L'Aleca et la protection du capital étranger
Au nombre de ces choix que le G7 et l'UE se sont efforcés de reconduire après la révolution, le maintien de la
Tunisie dans le giron occidental et l'économie de marché par le biais de l'extension du libre échange et l'Aleca
indépendamment de la précarité de la conjoncture économique et financière associée au bilan de la dictature et
de l'accord de libre échange des produits industriels conclu en 1995 qui est jugé par des spécialistes, syndicats
et associations, représentatifs d'une lare frange de la société civile tunisienne, comme étant nuisible aux
intérêts de la Tunisie.
Dès lors, ceux-ci plaident pour la refonte de ce partenariat déséquilibré estimant qu'il serait totalement risqué
voire dangereux de procéder à l'ouverture totale des marchés tunisiens par le biais de l'Aleca à toutes les
catégories de produits et services européens ainsi que de permettre l'accès sans restriction aux investisseurs
étrangers du marché du travail dans tous les secteurs d'activité économique avec pour corollaire le droit
d'établissement et le libre accès à la propriété foncière et agricole.
Il convient de rappeler que l'Aleca prévoit d'octroyer aux opérateurs économiques étrangers un statut égal voire
privilégié comparé à celui accordé aux investisseurs locaux en termes d'incitations et d'avantages fiscaux tout
en les faisant bénéficier de privilèges particuliers, notamment les subventions, le libre accès au marché local, le
libre rapatriement des capitaux et des bénéfices, la protection contre tout risque de nationalisation ainsi que la
possibilité de recourir aux tribunaux d'arbitrage privés étrangers en cas de litige les opposant à l'Etat tunisien.

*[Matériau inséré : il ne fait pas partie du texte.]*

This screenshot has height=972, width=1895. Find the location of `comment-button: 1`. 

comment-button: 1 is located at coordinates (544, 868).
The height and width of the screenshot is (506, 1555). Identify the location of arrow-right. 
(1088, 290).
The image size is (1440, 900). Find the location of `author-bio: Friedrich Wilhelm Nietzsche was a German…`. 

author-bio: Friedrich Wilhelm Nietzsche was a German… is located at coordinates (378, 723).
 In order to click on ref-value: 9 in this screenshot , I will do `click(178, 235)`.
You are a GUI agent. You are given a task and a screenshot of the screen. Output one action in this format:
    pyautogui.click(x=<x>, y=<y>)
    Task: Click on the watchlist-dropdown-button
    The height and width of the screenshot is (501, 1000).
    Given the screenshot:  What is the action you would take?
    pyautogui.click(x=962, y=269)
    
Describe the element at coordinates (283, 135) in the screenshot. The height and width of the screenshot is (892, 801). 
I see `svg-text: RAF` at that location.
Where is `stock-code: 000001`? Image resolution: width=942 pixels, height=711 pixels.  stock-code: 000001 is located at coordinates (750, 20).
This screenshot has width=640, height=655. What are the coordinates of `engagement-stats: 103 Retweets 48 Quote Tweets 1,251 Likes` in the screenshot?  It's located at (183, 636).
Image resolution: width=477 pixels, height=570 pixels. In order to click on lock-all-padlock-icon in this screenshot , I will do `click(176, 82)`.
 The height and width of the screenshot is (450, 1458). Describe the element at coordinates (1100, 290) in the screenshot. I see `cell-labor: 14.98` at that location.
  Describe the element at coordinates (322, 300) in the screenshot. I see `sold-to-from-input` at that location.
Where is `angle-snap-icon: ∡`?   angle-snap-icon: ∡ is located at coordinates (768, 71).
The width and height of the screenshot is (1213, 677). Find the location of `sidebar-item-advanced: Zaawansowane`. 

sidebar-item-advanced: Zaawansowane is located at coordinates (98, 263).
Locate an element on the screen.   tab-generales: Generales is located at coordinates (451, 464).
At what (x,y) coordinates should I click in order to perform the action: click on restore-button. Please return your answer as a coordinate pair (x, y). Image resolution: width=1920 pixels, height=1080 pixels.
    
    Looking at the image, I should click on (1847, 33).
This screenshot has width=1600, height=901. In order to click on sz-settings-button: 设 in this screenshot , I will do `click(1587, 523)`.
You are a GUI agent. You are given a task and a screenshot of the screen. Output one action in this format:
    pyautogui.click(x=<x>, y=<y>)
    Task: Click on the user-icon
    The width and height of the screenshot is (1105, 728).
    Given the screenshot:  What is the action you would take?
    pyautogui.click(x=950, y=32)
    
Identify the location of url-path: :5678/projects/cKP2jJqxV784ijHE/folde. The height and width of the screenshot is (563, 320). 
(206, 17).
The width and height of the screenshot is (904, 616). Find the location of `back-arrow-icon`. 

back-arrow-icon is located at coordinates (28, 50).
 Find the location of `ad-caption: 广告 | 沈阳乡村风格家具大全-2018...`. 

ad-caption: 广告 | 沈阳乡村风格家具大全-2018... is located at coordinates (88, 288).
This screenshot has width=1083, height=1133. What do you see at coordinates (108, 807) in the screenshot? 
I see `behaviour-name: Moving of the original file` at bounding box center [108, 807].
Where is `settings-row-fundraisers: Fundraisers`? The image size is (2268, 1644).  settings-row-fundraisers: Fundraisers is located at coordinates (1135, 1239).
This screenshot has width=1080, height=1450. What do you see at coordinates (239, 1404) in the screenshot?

Ce faisant, l'économie de marché, associée au libre échange illimité et au libre accès au marché du travail par
le biais de l'Aleca, institue en fait au profit du capital étranger une forme de protectionnisme à l'envers faussant
ainsi les règles de la liberté économique et de la libre concurrence qui sont censées être à la base du libre
échange.
En outre, elle a abouti à pénaliser les entrepreneurs et les investisseurs locaux qui se retrouvent en Tunisie face
à une concurrence déloyale due à ce favoritisme aggravé par les écarts de développement technologique et de
capacités de production entre les entreprises et les systèmes de production tunisiens et européens
(multinationales européennes contre PME tunisiennes). Et ce sans compter la concurrence des produits de la
contrebande qui inondent le marché tunisien.
En vérité, les entreprises industrielles tunisiennes ont été exclues de fait des secteurs productifs et des secteurs
d'activité industriels les plus lucratifs associés à la recherche & développement et la valorisation industrielle de
nos richesses nationales énergétiques et agricoles telles que l'huile d'olive.
Par ailleurs, le libre échange complet et approfondi suppose non seulement la libre circulation des biens et des
capitaux mais également la libre circulation dans les deux sens des personnes et des opérateurs économiques
sur la base des principes de réciprocité et d'équité; or si cette liberté existe au profit des Européens opérant en
Tunisie, elle est prohibée aux Tunisiens du monde des affaires sous prétexte de considérations sécuritaires ce
qui aboutit à une autre forme de protectionnisme déguisé en faveur de l'UE.
De plus les produits agricoles ont été exclus par la partie européenne du libre échange et sont soumises à des
règles strictes de quotas. De même, l'imposition des normes européennes comme condition d'accès aux
marchés européens constitue une entrave supplémentaire au libre échange qui tranche avec les pressions
européennes tendant à parfaire l'élimination des barrières douanières par la suppression des barrières non
tarifaires ainsi que l'alignement de la réglementation économique tunisienne sur la législation européenne.
En somme la partie européenne impose à la Tunisie et aux pays similaires engagés dans des négociations sur
l'Aleca l'instauration, à l'intérieur de leurs frontières, au profit du capital européen, d'une sorte de ségrégation
économique nuisible à leurs intérêts nationaux, à leurs entreprises et à leurs opérateurs économiques locaux
déjà fortement défavorisés par leur taille, la contrebande et leur manque de compétitivité technologique.